Having derived some of the basic properties of probability functions we will now take a short diversion to give what we consider to be the most compelling argument in this context, namely the Dutch Book argument originating with Ramsey [122] and de Finetti [25], in favour of an agent's ‘degrees of belief’ satisfying (P1–3), and hence being identified with a probability function, albeit subjective probability since it is ostensibly the property of the agent in question. Of course this could really be said to be an aside to the purely mathematical study of PIL and hence dispensable. The advantage of considering this argument however is that by linking belief and subjective probability it better enables us to appreciate and translate into mathematical formalism the many rational principles we shall later encounter.

The idea of the Dutch Book argument is that it identifies ‘belief’ with willingness to bet. So suppose, as in the context of PIL explained above, we have an agent inhabiting some unknown structure M ∈ T L (which one imagines will eventually be revealed to decide the wager) and that θ ∈ SL, 0 ≤ p ≤ 1 and for a stake s > 0 the agent is offered a choice of one of two wagers:

(Bet1p) Win s(1 − p) if M ⊧ θ, lose sp if M ⊭ θ.

(Bet2p) Win sp if M ⊭ θ, lose s (1 − p) if M ⊧ θ.

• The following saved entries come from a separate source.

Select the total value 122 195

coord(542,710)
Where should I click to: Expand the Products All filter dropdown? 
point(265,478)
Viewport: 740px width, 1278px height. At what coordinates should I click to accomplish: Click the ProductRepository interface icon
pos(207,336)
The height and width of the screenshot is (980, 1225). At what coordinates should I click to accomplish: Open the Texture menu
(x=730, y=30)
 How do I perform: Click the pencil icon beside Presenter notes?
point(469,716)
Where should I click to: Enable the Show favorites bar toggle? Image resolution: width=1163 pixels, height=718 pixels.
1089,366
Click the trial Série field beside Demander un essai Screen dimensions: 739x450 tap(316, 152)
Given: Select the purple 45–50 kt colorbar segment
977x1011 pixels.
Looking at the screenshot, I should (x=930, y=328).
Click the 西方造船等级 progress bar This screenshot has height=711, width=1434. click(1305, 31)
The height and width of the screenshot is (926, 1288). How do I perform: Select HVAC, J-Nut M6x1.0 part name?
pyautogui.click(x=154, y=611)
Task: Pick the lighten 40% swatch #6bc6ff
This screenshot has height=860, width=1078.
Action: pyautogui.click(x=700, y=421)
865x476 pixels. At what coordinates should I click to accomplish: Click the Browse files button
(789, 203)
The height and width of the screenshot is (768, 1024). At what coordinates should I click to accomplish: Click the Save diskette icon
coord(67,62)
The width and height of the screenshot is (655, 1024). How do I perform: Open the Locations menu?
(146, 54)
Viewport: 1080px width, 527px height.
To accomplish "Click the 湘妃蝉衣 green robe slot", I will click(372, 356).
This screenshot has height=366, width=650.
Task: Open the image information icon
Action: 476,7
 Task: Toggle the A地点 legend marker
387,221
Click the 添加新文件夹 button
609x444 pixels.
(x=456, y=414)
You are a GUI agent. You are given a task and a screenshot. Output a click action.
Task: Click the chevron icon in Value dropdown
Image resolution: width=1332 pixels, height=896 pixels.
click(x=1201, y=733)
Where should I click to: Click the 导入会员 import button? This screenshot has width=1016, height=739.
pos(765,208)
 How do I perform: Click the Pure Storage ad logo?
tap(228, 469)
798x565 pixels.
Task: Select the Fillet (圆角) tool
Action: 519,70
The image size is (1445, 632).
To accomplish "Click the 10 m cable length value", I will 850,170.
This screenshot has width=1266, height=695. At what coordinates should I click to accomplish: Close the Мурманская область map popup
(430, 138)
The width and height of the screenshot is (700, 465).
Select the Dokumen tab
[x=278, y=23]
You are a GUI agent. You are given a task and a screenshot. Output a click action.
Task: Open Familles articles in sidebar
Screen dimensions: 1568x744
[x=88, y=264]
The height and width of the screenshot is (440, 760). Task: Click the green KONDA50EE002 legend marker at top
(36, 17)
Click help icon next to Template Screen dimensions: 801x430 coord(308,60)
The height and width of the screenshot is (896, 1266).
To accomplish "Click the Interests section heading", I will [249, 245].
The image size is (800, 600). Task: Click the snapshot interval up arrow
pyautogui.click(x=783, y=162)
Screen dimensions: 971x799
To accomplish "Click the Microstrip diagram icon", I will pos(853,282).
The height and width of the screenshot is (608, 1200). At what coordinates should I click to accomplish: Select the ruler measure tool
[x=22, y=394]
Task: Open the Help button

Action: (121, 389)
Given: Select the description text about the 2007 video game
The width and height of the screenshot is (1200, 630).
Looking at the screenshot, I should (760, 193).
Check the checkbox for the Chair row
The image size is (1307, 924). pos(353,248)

If the agent would not be happy to accept Bet1p we assume that it is because the agent thinks that the bet is to his/her disadvantage and hence to the advantage of the bookmaker. But in that case Bet2p allows the agent to swap roles with the bookmaker so s/he should now see that bet as being to his/her advantage, and hence acceptable. In summary then, we may suppose that for any 0 ≤ p ≤ 1 at least one of Bet1p and Bet2p is acceptable to the agent. In particular we may assume that Bet10 and Bet21 are acceptable since in both cases the agent has nothing to lose and everything to gain.